## Work to be completed
A word-for-word copy of the lines below, starting at the line with "Open bid simulator for the $5.00 row" and ending at the last one, is what you should give. Omit every picture.

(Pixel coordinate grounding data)

.....

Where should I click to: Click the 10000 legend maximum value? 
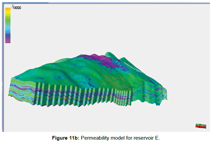click(17, 8)
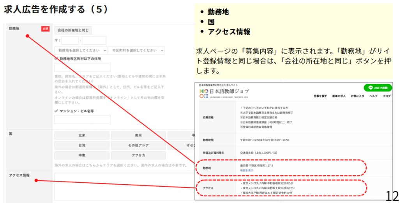Viewport: 399px width, 203px height.
Task: Pick the 中東 region button
Action: [x=81, y=155]
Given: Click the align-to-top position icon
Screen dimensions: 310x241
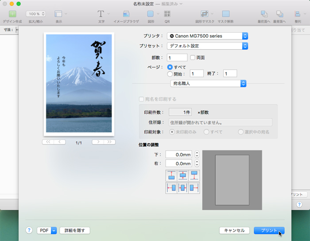Looking at the screenshot, I should [171, 175].
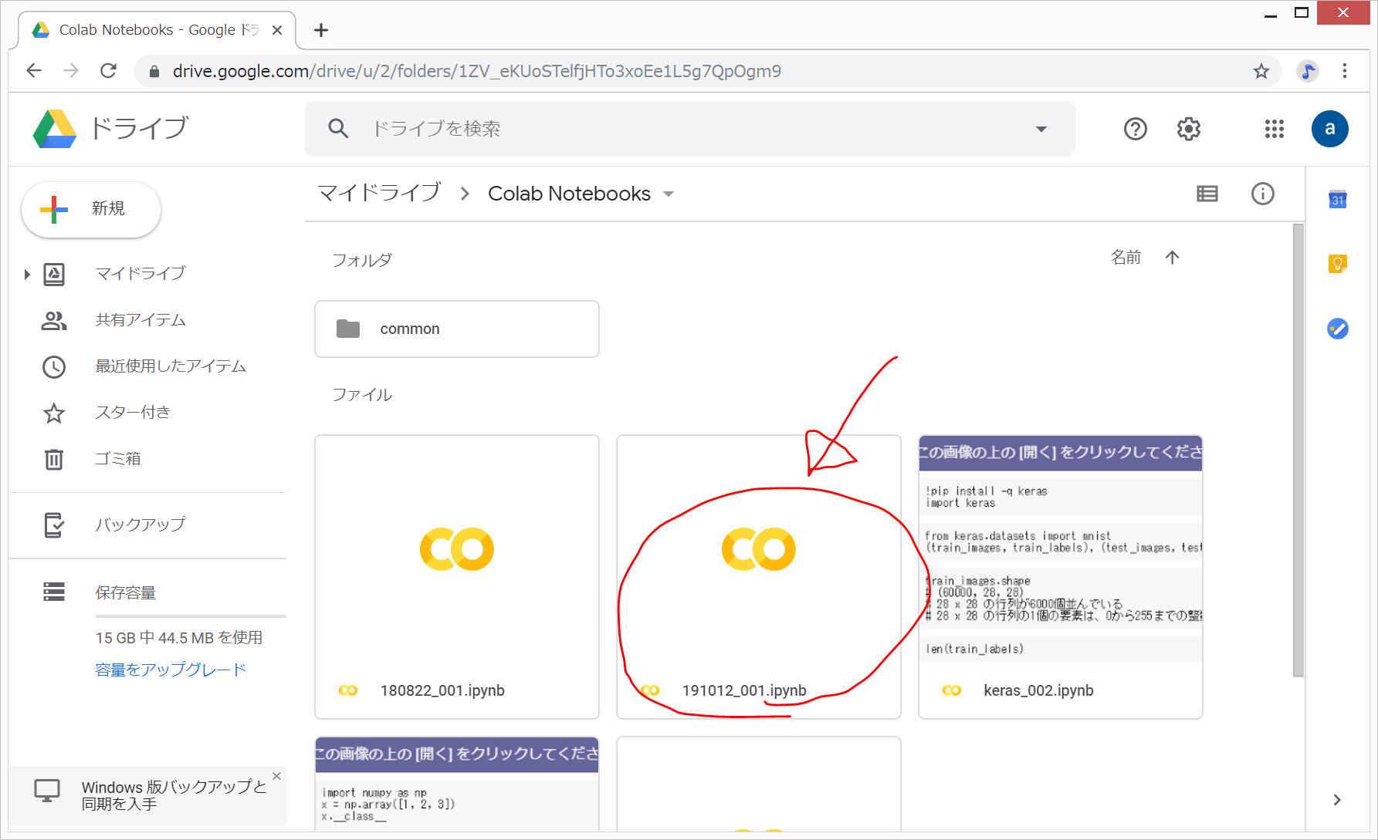Open ゴミ箱 in the sidebar
Image resolution: width=1378 pixels, height=840 pixels.
(x=117, y=459)
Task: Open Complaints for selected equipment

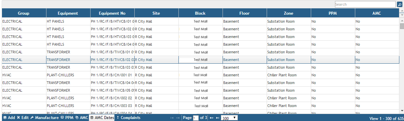Action: tap(128, 118)
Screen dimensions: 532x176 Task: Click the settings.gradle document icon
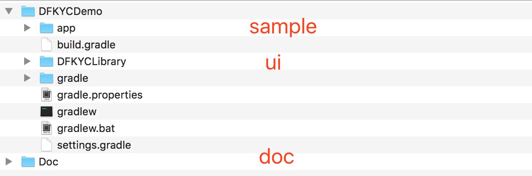click(46, 145)
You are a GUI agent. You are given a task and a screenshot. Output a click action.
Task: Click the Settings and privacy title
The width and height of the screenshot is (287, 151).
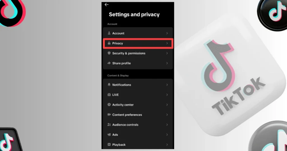[134, 15]
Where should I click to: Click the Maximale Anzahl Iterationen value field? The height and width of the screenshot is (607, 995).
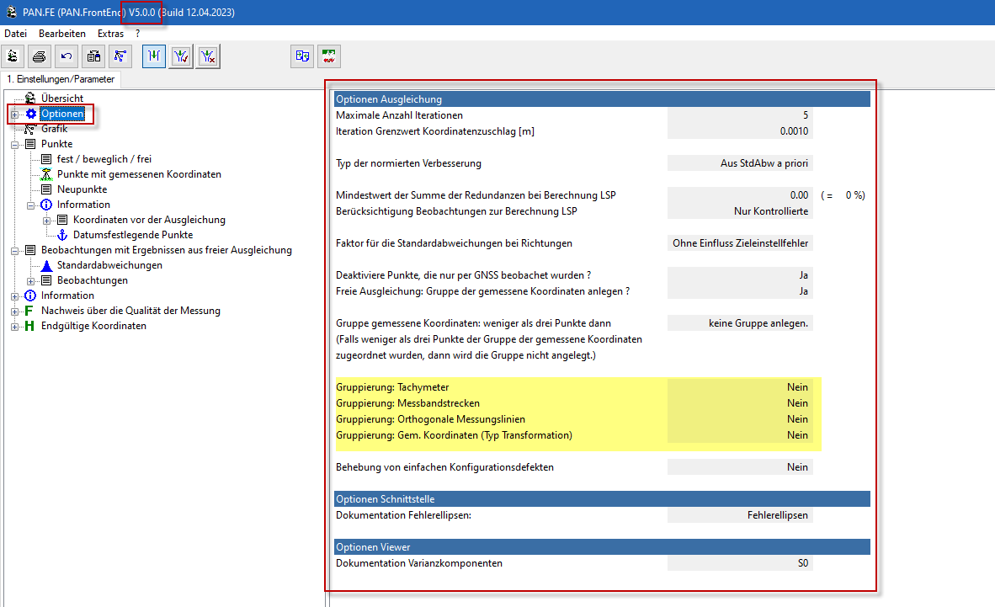click(740, 115)
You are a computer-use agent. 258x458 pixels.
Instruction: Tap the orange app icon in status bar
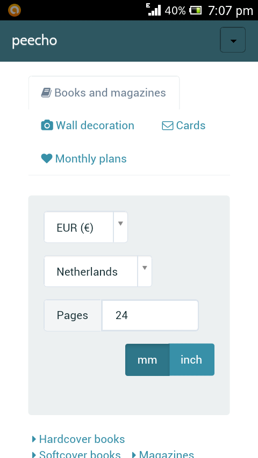(x=15, y=11)
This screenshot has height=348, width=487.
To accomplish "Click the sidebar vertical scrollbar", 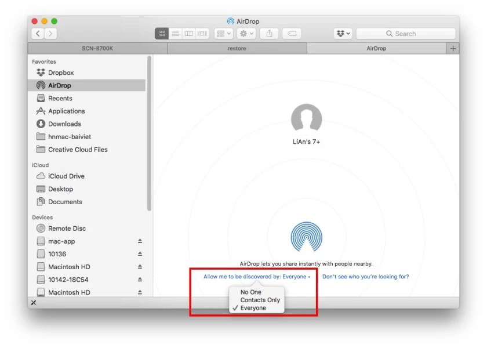I will pyautogui.click(x=150, y=133).
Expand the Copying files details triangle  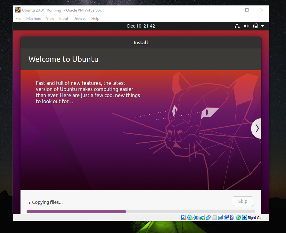tap(29, 203)
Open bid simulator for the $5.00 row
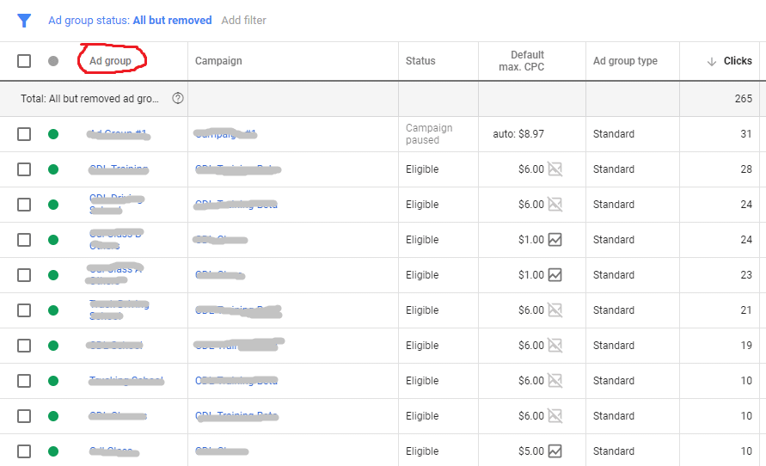The height and width of the screenshot is (466, 766). (555, 451)
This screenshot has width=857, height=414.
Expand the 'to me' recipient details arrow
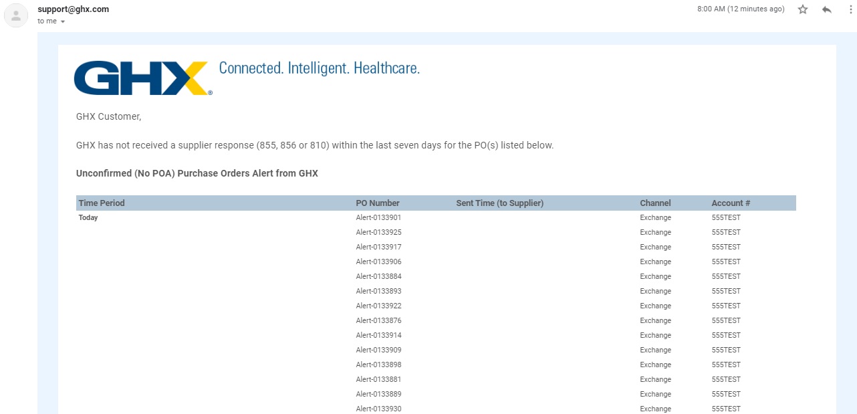point(63,21)
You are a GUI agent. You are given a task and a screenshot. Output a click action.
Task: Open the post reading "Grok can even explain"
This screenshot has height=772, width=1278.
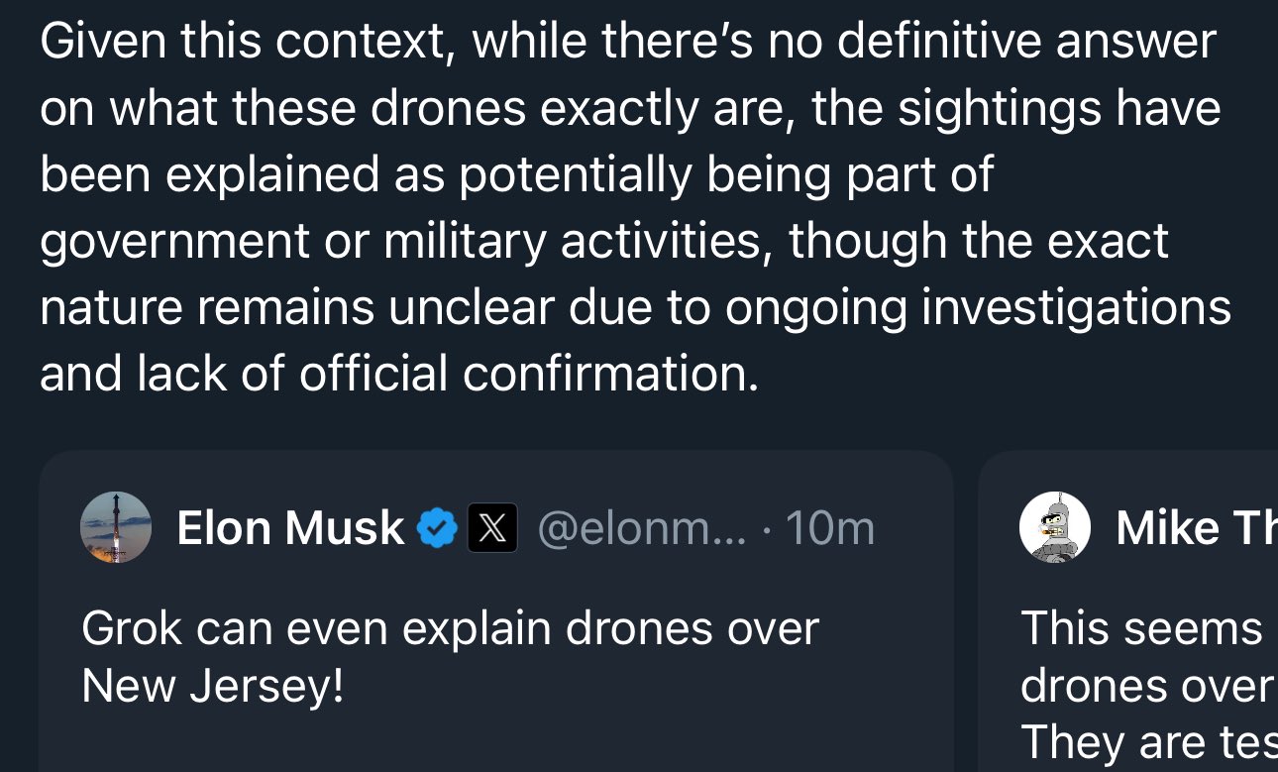pyautogui.click(x=450, y=628)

.....

## Result for this task
Open bid simulator for the $5.00 row
The height and width of the screenshot is (466, 766). (555, 451)
This screenshot has width=857, height=414.
Expand the 'to me' recipient details arrow
point(63,21)
You are a GUI agent. You are given a task and a screenshot. Output a click action.
Task: Open the post reading "Grok can even explain"
This screenshot has height=772, width=1278.
pyautogui.click(x=450, y=628)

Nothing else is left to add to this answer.